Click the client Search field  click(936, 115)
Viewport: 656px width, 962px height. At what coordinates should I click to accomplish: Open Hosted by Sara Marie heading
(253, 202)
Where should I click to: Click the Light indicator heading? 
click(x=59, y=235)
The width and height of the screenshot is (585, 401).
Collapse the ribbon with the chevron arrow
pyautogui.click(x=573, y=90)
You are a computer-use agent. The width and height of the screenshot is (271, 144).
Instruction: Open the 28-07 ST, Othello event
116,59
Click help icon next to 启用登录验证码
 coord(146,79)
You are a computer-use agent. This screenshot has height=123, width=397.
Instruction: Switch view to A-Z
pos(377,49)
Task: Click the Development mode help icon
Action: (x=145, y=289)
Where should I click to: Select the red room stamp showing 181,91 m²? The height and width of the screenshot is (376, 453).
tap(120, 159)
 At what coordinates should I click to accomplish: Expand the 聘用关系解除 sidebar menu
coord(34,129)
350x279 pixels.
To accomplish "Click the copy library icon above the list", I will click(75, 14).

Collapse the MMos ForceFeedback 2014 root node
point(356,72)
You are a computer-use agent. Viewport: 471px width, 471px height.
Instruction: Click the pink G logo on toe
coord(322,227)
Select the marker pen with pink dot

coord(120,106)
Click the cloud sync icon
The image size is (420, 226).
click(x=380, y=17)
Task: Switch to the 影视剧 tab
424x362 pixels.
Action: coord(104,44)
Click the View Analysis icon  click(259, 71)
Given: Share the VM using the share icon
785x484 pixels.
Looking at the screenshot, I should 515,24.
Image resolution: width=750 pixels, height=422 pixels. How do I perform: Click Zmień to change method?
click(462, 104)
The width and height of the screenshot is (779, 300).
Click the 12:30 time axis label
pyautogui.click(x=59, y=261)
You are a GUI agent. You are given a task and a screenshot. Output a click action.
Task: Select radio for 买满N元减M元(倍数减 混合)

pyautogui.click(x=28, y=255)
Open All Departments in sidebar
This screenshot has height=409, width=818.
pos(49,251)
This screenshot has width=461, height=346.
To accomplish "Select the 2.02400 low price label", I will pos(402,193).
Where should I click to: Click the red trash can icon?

=== Work to complete ===
Each record above has to be retyped exactly, with nothing left out.

=== Solution to this problem ===
Click the client Search field  click(936, 115)
Viewport: 656px width, 962px height. At what coordinates should I click to accomplish: Open Hosted by Sara Marie heading
(253, 202)
Where should I click to: Click the Light indicator heading? 
click(x=59, y=235)
The width and height of the screenshot is (585, 401).
Collapse the ribbon with the chevron arrow
pyautogui.click(x=573, y=90)
You are a computer-use agent. The width and height of the screenshot is (271, 144).
Instruction: Open the 28-07 ST, Othello event
116,59
Click help icon next to 启用登录验证码
 coord(146,79)
You are a computer-use agent. This screenshot has height=123, width=397.
Instruction: Switch view to A-Z
pos(377,49)
Task: Click the Development mode help icon
Action: (x=145, y=289)
Where should I click to: Select the red room stamp showing 181,91 m²? The height and width of the screenshot is (376, 453).
tap(120, 159)
 At what coordinates should I click to accomplish: Expand the 聘用关系解除 sidebar menu
coord(34,129)
350x279 pixels.
To accomplish "Click the copy library icon above the list", I will click(75, 14).

Collapse the MMos ForceFeedback 2014 root node
point(356,72)
You are a computer-use agent. Viewport: 471px width, 471px height.
Instruction: Click the pink G logo on toe
coord(322,227)
Select the marker pen with pink dot

coord(120,106)
Click the cloud sync icon
The image size is (420, 226).
click(x=380, y=17)
Task: Switch to the 影视剧 tab
424x362 pixels.
Action: coord(104,44)
Click the View Analysis icon  click(259, 71)
Given: Share the VM using the share icon
785x484 pixels.
Looking at the screenshot, I should 515,24.
Image resolution: width=750 pixels, height=422 pixels. How do I perform: Click Zmień to change method?
click(462, 104)
The width and height of the screenshot is (779, 300).
Click the 12:30 time axis label
pyautogui.click(x=59, y=261)
You are a GUI agent. You are given a task and a screenshot. Output a click action.
Task: Select radio for 买满N元减M元(倍数减 混合)

pyautogui.click(x=28, y=255)
Open All Departments in sidebar
This screenshot has height=409, width=818.
pos(49,251)
This screenshot has width=461, height=346.
To accomplish "Select the 2.02400 low price label", I will pos(402,193).
Where should I click to: Click the red trash can icon?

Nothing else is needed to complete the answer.